Tin Eng memandang heran. Gadis ini telah merasa biasa lagi dan sebagian besar rasa sedihnya telah lenyap setelah bertemu dengan Gwat Kong. Karena bercakap-cakap dengan pemuda itu membuat ia merasa seakan-akan ia kembali berada di tempat tinggal orang tuanya, seakan-akan ia tak pernah pergi dari rumah dan Gwat Kong masih menjadi pelayan ayahnya. Pemuda itu sikapnya masih demikian polos dan menghormat. Entah bagaimana, biarpun tak ia perlihatkan akan tetapi di dalam hatinya timbul kegirangan besar sekali setelah bertemu dengan Gwat Kong, bekas pelayannya itu. Dan kini pemuda ini menyatakan bahwa ia kenal dan tahu tempat tinggal kelima orang yang membawa pergi kitab ilmu pedangnya.
"Kau, Gwat Kong? Benar-benarkah kau tahu tempat tinggal mereka? Siapakah sebenarnya mereka itu?"
Sambil ajukan pertanyaan ini Tin Eng memandang kepada pemuda itu dengan kagum oleh karena semenjak ia masih kecil dan bergaul dengan pelayan ini, sudah seringkali Gwat Kong merupakan sumber pertolongan baginya. Apalagi dalam hal mengatur taman bunga, hanya Gwat Kong saja yang dapat memuaskan hatinya.
Pemuda itu mengangguk.
"Tadi ketika aku melihat mereka pergi, aku tahu bahwa mereka itu adalah Ngo-hiap. Lima jago tua yang amat terkenal di Ki-ciu. Mereka itu bertempat tinggal di sebelah timur kota."
"Bagus sekali, Gwat Kong. Kalau begitu hayo kau antar aku ke tempat mereka!"
"Jangan sekarang, siocia. Lebih baik besok pagi, karena tidak baik malam-malam mendatangi tempat mereka. Dan pula mereka itu terkenal sebagai jagoan-jagoan yang lihai. Apakah tidak berbahaya kalau kau datang ke sana?"
"Aku tidak takut!"
Jawab Tin Eng dengan sikap gagah.
"Tadipun kalau mereka tidak berlaku curang, belum tentu aku akan kalah! Pendeknya, lihai atau tidak, aku harus datang ke sana mengadu nyawa untuk merampas kembali kitab itu!"
"Kau benar-benar hebat dan gagah sekali, Liok-siocia."

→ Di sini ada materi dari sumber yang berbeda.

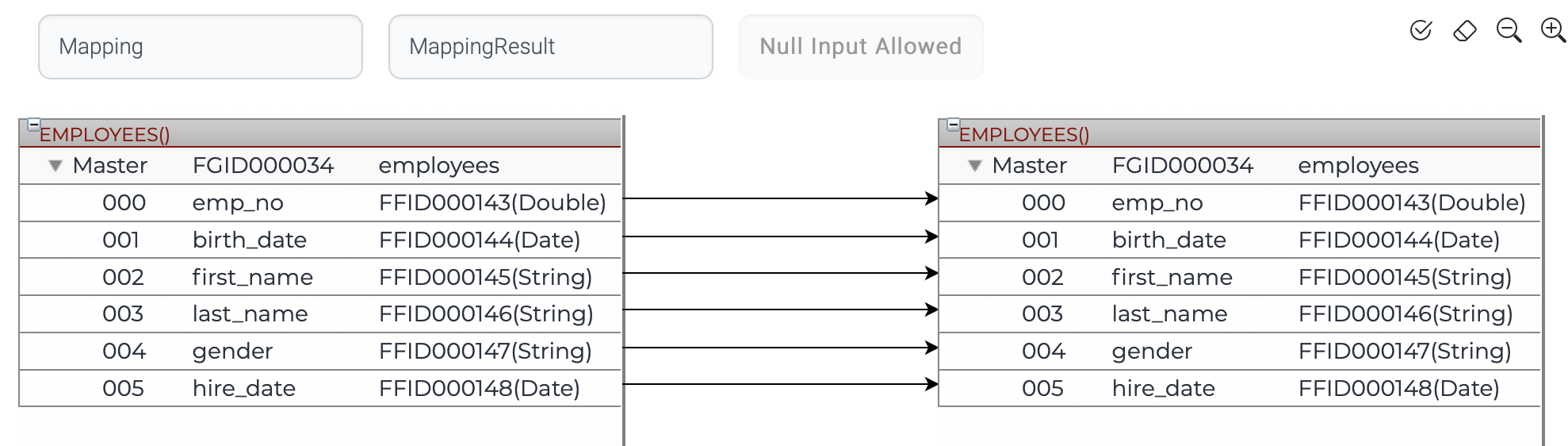Select left emp_no source row
Screen dimensions: 1568x446
click(x=319, y=203)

Tiba-tiba sepasang mata Gwat Kong memandang dengan penuh kekaguman dan mesra sekali. Akan tetapi oleh karena keadaan tidak begitu terang, Tin Eng tidak melihat pandang mata itu.

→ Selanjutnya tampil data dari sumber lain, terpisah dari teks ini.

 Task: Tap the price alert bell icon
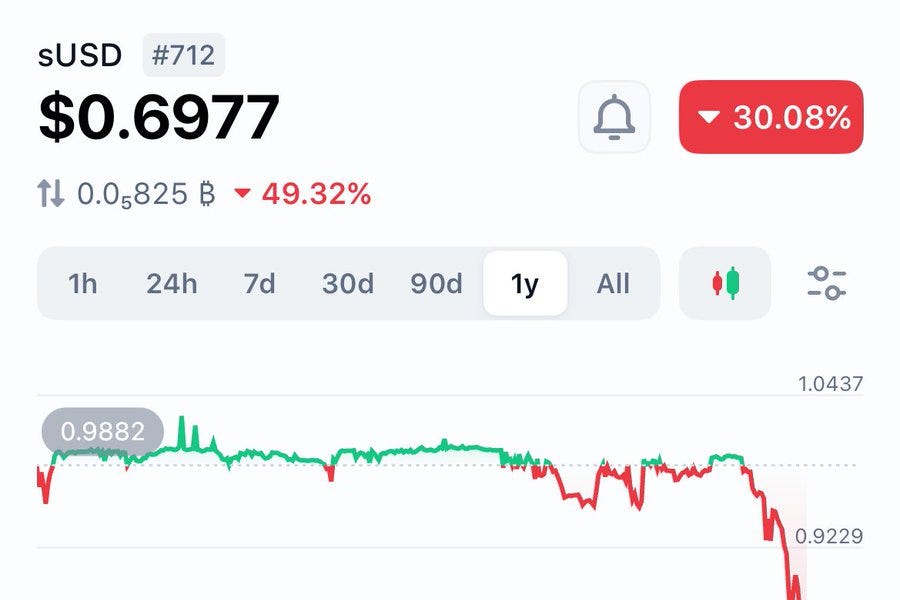coord(614,117)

Mereka lalu meninggalkan tempat itu dan berjalan di bawah sinar bulan kembali ke kota Ki-ciu. Gwat Kong mengantarkan Tin Eng sampai di hotelnya dan ketika gadis itu bertanya di mana tempat pemuda itu, Gwat Kong menjawab sambil tersenyum,
"Aku juga seorang perantau seperti kau sendiri, siocia. Akan tetapi, aku tidak bisa tidur di hotel sebesar ini."
"Kalau begitu, kau minta saja sebuah kamar, biar aku yang akan membayar ...."
Tiba-tiba Tin Eng menghentikan omongannya, karena ia teringat betapa ia sendiripun belum tentu dapat membayar sewa kamarnya.
Gwat Kong mengerti akan keraguan gadis itu maka ia tersenyum dan berkata.
"Jangan kuatir, nona. Bagiku sih mudah saja, tidur di kelenteng atau di emper rumah pun cukup dan tentang uang sewa kamarmu, tak usah kau kuatir pula, kalau memang kau telah kehabisan uang dan semua uangmu telah dicuri orang biarlah besok kucarikan uang pembayaran sewa kamar itu."
Tin Eng menarik napas lega. Selalu pemuda ini dapat memecahkan kesulitannya sehingga ia merasa berterima kasih sekali.
"Nah, selamat malam, nona. Besok pagi-pagi aku akan datang ke sini untuk mengantarkan kau ke tempat mereka itu."
"Selamat malam, Gwat Kong dan ... kau maafkanlah segala kekasaranku terhadapmu dulu!"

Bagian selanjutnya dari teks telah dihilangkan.